Dyannis frowned. Rorie was a strong telepath, skilled and experienced, and only trained leronyn could guide an aircar. If Rorie could not reach them with his mind, something terrible must have happened. Were the pilots all dead, then, or rendered unconscious by some spell or disease? That didn’t seem likely. The aircars, cut off from motive power and guidance, would surely have dropped from the sky and not continued on their course.
“Where is he?”
“In the second laboratory, along with everyone else who is not working in Raimon’s circle tonight.”
Rorie?
Dyannis sensed Rorie’s mind, bent in concentration upon the incoming aircars, but did not press him for a response. They must make preparations in case the aircar pilots were injured.

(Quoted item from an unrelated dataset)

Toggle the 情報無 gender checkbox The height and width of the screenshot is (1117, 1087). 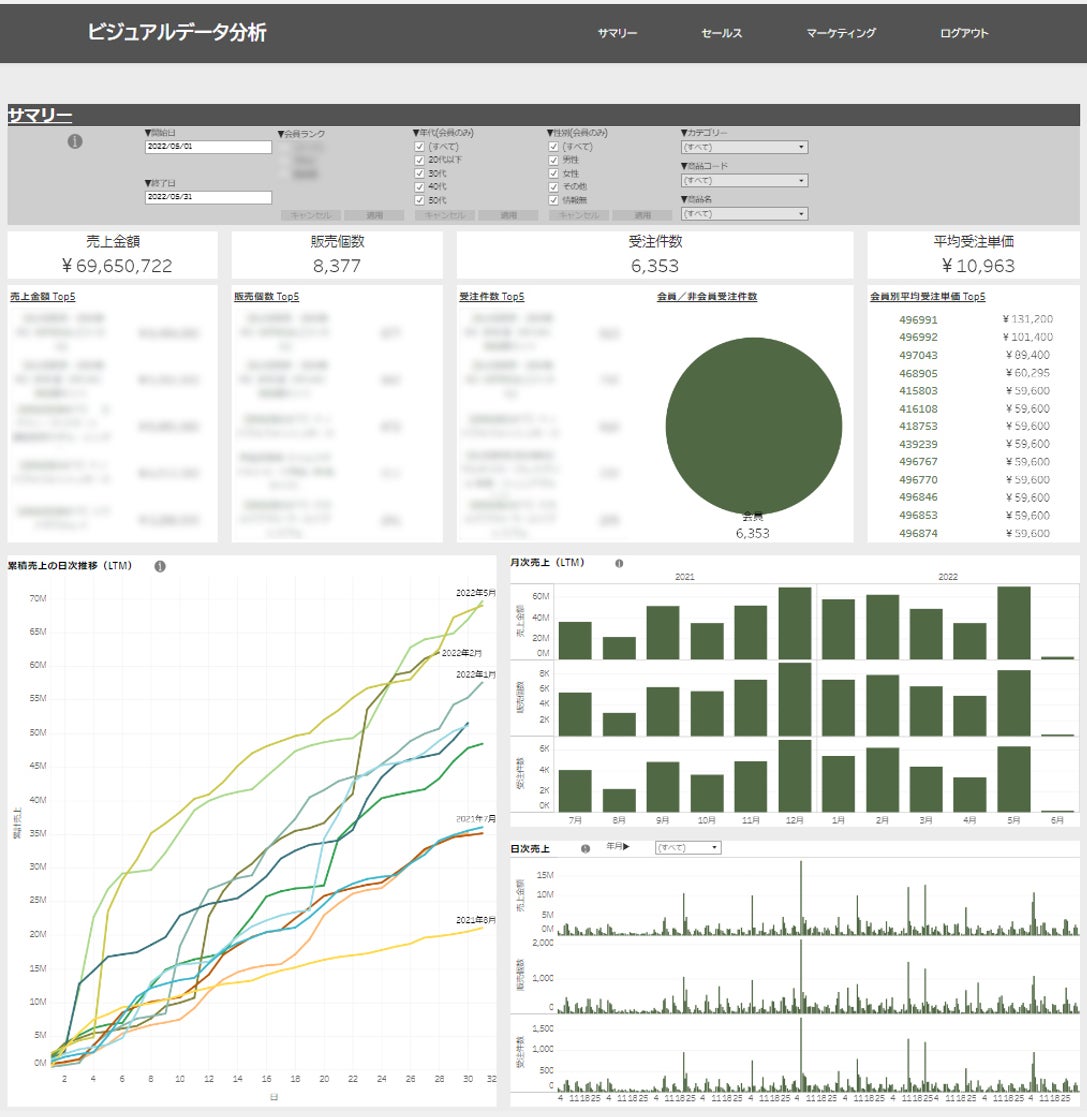point(553,200)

“Summon everyone with monitor’s training and meet me there.”
The boy scurried away, visibly relieved to have some definite task.
I will do no one any good if I rush off, thoughts scattered from here to the Hellers, emotions every which way, and still in my nightgown!
Hurriedly, Dyannis pulled on a shift and loosely belted working robe. She shoved her bare feet into a pair of worn suede sandals, using the time to put her thoughts in order. The discipline and calm she had practiced every waking hour since beginning her Keeper’s training returned quickly.
She drew out her starstone to see what she could perceive directly about the aircars. Close by, Raimon’s circle blazed with energy like a ring of blue fire. She sensed Rorie and several others, their minds also alight. The Tower, which was not merely a physical structure but a psychic one as well, surrounded them all. She swept through its walls and upwards.
Sweet gods, the aircars were almost upon them!